The Reform-led Scarborough Town Council has voted unanimously against plans for lower volume fracking in the North Yorkshire village of Burniston.

The council, where Reform UK holds 11 of the 15 seats, objected to the planning application by Europa Oil & Gas to use proppant squeeze to explore for gas.
An opposition motion, approved at a meeting yesterday (Wednesday 16 July), referred to concerns about an increase in heavy goods vehicles through Scarborough, a risk to groundwater and aquifers supplying the town, as well as noise pollution and degradation of landscape.
The council expressed its “full and unwavering support for local residents in their opposition to the proposed fracking-style hydrocarbon development”.
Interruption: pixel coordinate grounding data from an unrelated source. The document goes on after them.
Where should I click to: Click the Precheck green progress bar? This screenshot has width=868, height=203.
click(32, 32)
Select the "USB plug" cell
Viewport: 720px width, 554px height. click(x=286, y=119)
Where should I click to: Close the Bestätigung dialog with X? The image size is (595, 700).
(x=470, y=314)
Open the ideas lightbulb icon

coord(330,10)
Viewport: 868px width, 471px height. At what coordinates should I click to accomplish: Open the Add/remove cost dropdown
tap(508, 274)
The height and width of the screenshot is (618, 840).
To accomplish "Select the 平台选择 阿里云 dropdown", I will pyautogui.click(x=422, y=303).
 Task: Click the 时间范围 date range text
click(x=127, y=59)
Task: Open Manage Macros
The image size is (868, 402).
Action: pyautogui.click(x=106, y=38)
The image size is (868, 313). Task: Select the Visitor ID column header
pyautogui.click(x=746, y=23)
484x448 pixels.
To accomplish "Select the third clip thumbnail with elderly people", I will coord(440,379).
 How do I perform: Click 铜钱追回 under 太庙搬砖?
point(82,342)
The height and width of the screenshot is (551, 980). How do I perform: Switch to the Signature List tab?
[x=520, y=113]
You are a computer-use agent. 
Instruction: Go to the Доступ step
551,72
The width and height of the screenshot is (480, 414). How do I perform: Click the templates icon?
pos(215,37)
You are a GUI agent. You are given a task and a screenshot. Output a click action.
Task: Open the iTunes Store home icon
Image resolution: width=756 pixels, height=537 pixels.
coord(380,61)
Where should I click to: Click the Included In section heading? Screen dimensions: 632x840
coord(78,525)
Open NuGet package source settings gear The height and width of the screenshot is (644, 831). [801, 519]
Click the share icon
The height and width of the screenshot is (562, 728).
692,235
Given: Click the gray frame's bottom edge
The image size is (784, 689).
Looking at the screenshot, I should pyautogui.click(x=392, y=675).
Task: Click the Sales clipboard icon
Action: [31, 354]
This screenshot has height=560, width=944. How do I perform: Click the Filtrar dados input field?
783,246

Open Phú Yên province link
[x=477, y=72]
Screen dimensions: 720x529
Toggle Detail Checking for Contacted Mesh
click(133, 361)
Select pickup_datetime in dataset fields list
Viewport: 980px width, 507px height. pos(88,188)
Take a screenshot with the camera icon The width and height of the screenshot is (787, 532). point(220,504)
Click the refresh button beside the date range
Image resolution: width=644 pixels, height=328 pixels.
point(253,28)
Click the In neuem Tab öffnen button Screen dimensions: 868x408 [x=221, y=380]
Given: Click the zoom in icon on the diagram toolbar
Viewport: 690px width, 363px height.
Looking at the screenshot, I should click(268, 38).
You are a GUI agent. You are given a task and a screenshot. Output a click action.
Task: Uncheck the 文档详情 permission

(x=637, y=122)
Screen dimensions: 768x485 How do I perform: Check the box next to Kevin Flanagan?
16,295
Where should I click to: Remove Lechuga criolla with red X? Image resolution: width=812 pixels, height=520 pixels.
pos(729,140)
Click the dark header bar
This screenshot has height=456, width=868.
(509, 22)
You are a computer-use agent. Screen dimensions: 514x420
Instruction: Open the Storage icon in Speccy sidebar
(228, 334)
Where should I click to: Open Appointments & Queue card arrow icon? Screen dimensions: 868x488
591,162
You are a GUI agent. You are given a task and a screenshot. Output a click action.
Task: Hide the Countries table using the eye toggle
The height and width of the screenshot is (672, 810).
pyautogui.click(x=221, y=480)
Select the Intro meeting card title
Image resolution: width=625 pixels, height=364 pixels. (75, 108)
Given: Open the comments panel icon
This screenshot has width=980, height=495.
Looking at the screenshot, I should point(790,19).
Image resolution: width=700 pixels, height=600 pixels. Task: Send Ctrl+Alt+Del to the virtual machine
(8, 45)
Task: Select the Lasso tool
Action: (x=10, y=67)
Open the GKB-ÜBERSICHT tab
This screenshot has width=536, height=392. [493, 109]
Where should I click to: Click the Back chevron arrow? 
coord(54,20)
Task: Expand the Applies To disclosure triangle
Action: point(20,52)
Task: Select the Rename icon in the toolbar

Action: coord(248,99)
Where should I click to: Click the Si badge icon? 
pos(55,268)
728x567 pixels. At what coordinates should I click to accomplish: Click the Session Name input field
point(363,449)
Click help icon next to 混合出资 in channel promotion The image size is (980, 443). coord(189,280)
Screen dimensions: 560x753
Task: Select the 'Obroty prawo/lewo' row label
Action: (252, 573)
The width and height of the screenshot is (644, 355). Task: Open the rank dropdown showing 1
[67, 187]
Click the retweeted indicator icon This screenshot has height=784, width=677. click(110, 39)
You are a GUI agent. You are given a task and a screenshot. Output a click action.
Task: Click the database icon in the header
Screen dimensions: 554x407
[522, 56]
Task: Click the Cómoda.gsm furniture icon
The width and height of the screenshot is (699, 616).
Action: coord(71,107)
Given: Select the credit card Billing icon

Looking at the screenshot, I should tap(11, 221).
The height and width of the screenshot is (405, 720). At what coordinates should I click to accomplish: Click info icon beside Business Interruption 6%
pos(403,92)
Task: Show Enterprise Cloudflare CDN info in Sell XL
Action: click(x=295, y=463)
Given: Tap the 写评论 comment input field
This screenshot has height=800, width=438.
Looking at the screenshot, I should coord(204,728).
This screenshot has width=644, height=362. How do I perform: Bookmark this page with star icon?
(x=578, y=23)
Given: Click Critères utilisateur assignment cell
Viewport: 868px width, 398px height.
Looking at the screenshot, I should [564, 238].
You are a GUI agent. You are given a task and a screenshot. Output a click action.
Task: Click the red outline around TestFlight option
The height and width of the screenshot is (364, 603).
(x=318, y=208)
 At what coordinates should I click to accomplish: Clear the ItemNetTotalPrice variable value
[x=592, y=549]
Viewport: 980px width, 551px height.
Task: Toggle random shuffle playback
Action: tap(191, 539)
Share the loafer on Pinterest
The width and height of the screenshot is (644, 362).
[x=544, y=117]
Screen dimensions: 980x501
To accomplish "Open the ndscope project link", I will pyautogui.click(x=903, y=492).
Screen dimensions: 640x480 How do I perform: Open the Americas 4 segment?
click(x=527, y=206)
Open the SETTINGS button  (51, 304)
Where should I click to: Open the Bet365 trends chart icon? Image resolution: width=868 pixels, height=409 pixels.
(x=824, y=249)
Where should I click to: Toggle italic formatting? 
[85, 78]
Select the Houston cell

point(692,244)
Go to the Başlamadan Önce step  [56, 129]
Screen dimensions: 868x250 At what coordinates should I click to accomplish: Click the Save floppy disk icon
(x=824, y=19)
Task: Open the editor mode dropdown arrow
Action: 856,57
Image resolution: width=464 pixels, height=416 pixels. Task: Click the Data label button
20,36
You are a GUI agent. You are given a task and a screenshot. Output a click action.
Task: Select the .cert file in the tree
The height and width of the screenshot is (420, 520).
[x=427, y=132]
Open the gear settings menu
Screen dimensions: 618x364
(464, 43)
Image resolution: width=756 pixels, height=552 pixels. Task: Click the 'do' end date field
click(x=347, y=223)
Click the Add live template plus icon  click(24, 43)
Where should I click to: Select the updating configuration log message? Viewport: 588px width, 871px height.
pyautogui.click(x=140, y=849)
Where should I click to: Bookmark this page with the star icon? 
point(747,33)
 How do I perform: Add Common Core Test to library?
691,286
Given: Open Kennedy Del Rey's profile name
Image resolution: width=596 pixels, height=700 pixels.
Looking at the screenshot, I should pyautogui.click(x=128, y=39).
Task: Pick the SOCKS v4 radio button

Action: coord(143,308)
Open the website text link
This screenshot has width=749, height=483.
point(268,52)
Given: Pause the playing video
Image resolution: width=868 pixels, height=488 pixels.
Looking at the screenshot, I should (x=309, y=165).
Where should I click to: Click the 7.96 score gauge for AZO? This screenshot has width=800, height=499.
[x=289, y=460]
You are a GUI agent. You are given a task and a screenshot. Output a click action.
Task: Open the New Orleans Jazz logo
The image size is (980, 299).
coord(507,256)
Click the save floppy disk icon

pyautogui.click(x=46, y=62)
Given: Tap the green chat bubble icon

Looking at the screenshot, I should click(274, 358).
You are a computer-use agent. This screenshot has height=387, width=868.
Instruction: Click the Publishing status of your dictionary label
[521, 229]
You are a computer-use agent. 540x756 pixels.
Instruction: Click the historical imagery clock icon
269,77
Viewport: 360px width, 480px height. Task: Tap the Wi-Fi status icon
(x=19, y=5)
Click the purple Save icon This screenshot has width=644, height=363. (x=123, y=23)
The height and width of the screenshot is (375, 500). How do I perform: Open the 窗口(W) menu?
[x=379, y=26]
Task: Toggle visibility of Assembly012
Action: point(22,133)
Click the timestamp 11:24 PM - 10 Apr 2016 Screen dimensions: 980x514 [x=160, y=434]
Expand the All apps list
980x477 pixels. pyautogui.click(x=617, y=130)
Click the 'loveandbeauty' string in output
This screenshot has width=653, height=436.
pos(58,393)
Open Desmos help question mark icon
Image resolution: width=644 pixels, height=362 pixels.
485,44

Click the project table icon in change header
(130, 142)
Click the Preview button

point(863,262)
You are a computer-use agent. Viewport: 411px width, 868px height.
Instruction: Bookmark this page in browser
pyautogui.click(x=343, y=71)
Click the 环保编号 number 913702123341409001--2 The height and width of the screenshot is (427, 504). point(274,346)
The vote apparently goes against Reform’s policy support for fracking. The party’s 2024 general election manifesto pledged to revive fracking in the UK by granting shale gas licences on test sites.
Scarborough is at least the fourth small local authority to oppose the Europa application. Burniston Parish, Cloughton Parish and Newby and Scalby Town Councils previously objected to the proposal.
Alison Hume, the Labour MP for Scarborough, whose constituency includes Burniston, also opposes the application. She has called for a parliamentary debate on the issue of proppant squeeze and lower volume fracking.
A parliamentary petition, which now has more than 6,000 signatures, is demanding a ban on all forms of fracking.
This morning, Friends of the Earth urged the energy secretary to widen the moratorium on fracking in England to include lower volume processes, such as proppant squeeze, which are currently excluded.